Pimento, also referred to as allspice, is native to the Caribbean and to Central and South America. This oil is also known as clove pepper and Jamaican pepper. In Jamaica, Pimenta officinalis is an important crop; when the trees are in bloom, their scent fills the air and the plantations are referred to as pimento walks.
The Pimenta officinalis tree is part of the myrtle family. In summer, it produces purplish black round sweet berries (these are not related to the capsicum garden peppers pimientos).

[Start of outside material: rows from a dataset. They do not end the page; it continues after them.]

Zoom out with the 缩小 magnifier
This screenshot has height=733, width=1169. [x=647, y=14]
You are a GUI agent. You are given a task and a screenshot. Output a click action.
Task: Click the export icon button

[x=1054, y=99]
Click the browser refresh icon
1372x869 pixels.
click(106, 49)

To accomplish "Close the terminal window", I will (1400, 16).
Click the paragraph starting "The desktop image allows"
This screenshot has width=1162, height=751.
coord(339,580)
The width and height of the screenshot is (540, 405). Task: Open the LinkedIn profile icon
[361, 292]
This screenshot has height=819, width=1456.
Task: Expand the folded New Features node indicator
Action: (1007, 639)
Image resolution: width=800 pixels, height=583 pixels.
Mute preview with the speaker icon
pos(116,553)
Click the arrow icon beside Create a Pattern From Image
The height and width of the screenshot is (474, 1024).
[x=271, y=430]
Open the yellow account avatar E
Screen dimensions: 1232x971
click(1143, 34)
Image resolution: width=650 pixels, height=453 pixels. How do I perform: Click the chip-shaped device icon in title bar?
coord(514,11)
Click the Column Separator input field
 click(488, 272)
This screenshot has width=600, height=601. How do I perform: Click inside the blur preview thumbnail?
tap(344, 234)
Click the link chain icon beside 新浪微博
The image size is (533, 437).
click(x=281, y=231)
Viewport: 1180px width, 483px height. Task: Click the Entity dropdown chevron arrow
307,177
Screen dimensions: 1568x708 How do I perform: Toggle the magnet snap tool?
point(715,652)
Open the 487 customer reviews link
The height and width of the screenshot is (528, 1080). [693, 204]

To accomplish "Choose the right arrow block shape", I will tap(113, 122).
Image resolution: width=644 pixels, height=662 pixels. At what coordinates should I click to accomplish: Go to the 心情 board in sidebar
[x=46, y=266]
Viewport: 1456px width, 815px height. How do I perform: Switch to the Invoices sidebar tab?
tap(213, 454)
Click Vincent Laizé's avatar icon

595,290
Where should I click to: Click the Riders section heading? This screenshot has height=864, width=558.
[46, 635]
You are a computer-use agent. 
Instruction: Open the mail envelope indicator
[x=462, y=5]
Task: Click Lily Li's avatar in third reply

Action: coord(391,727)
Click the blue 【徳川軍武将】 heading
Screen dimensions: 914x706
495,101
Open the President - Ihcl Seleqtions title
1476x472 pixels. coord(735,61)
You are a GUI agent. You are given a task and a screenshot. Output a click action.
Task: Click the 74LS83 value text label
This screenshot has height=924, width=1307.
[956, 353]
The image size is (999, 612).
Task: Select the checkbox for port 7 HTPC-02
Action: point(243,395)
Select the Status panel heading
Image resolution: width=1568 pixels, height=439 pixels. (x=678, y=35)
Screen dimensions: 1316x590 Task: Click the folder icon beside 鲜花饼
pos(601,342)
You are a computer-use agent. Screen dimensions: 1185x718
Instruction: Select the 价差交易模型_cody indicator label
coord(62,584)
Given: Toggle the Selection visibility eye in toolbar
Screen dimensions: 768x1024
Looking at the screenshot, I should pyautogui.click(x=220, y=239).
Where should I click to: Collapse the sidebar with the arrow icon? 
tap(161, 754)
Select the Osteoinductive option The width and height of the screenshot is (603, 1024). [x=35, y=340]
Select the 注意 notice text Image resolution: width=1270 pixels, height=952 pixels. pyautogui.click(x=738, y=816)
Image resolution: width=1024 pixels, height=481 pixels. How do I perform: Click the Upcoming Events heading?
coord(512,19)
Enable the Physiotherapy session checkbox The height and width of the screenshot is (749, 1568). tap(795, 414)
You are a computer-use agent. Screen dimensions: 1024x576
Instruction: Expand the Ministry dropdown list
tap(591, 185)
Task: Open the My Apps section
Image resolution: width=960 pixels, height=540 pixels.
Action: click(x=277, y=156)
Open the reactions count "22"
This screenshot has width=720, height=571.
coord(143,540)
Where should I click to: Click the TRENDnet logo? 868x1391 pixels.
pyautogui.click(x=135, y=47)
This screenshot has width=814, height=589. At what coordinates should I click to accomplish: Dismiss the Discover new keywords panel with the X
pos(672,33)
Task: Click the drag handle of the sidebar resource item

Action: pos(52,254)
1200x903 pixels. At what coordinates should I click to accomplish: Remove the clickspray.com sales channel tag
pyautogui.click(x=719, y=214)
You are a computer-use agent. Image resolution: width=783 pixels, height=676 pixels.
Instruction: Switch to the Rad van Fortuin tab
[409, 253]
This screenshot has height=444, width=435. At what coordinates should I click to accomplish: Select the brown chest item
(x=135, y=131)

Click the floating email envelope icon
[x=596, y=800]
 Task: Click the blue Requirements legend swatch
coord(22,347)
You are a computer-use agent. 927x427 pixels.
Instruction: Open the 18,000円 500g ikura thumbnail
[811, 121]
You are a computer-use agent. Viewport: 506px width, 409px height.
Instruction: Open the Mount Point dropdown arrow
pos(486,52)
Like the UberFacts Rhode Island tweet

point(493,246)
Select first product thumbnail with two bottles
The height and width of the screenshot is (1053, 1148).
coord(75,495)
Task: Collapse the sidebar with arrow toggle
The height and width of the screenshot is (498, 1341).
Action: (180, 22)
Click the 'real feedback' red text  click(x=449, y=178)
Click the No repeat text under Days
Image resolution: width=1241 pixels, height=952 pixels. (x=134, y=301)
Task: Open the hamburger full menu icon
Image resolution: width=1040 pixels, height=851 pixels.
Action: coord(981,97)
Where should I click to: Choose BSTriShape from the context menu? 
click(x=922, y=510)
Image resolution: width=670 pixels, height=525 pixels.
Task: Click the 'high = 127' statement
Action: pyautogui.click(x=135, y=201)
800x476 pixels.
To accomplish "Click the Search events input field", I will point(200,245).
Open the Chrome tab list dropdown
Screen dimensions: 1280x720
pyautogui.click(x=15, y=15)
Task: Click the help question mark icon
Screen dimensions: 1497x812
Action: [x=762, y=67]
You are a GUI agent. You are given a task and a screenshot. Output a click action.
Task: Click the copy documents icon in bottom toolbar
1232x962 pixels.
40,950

The leaves of this tree are infused for tea.
These berries were first introduced to Europe in 16th Century, when an English botanist, John Ray, considered their flavour to be a mixture of cloves, cinnamon and nutmeg.
The pimento berries are full of fragrant oil that is distilled from the dried unripe fruits. This oil is pale yellow and smells sweet, warm and spicy. It has antiseptic and antioxidant qualities.
Pimento berry oil is used in perfumery and as a fruit flavour. Externally, it is used medicinally to treat chest infections and muscular aches and pains. Ground pimento berries are used to make medicines more palatable.
Whole, dried, unripe berries are used in pickling spice blends, marinades, and mulled wine. Powdered berries are used to flavour cakes, biscuits, puddings and chutneys.
Folk medicine uses pimento berries as a digestive aid, antiseptic and for nervous exhaustion.